The programs corresponding with these exercises can be found in the appendix. Each exercise adds some extra functionality to the program texttool.
count x: counts the lines in text x and shows the result.
The number of lines of a text can be obtained by splitting the text in lines and taking the number of elements in the result. Example run:
> read test abc def > count test 2
grep string x y: selects all lines containing the string string from text x and puts these in text y. The string may not contain white space.
This function looks like read but it reads lines from another text and only adds a line if it contains the specified string. Example run:
> read test abc def > grep e test result > print result def
cat x y: puts text x behind text y. The result is stored in text y.
We have allowed the second text to be undefined. In that case cat x y means copy x to y. Example run:
> read first abc def > read last ghi jkl > cat first last > print last ghi jkl abc def
chars x y: divides text x in characters and puts these in text y with each character on a different line. The white space characters in x should be replaced by hash symbols (#).
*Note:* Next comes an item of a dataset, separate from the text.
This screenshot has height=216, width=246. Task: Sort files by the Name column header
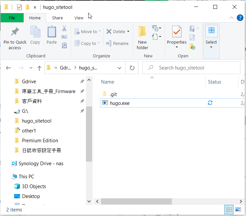[108, 82]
We store the first text in a temporary variable, replace white space by hashes, split it to a character list and join the list with newline characters as separators. After adding a final newline, we obtain the required result. Example run:
> read test ab c > chars test result > print result a b # c #
replace string1 string2 x y: replaces all occurrences of string string1 by string string2 in text x and puts the result in text y. The strings may not contain white space.
We copy the first text to the second and replace the strings. Example run:
> read test abc dbf > replace b e test result > print result aec def
delete x: deletes text x.
The Perl function undef can be used for removing a variable. Example run:
> read test abc > delete test > print test text variable does not exist
paste x y z: puts the lines of text y next to those of text x and places the result in text z. The lines should be separated by a single space.
The two source texts are converted to lists of lines and the lines are added to a text until the lists are empty. In case one of the texts is shorter than the other, the final lines of the new text will only contain elements of the longer source text. Example run:
> read test1 abc def > read test2 ghi jkl > paste test1 test2 result > print result abc ghi def jkl
tail number x y: copies the lines of text x to text y starting from the line specified with number.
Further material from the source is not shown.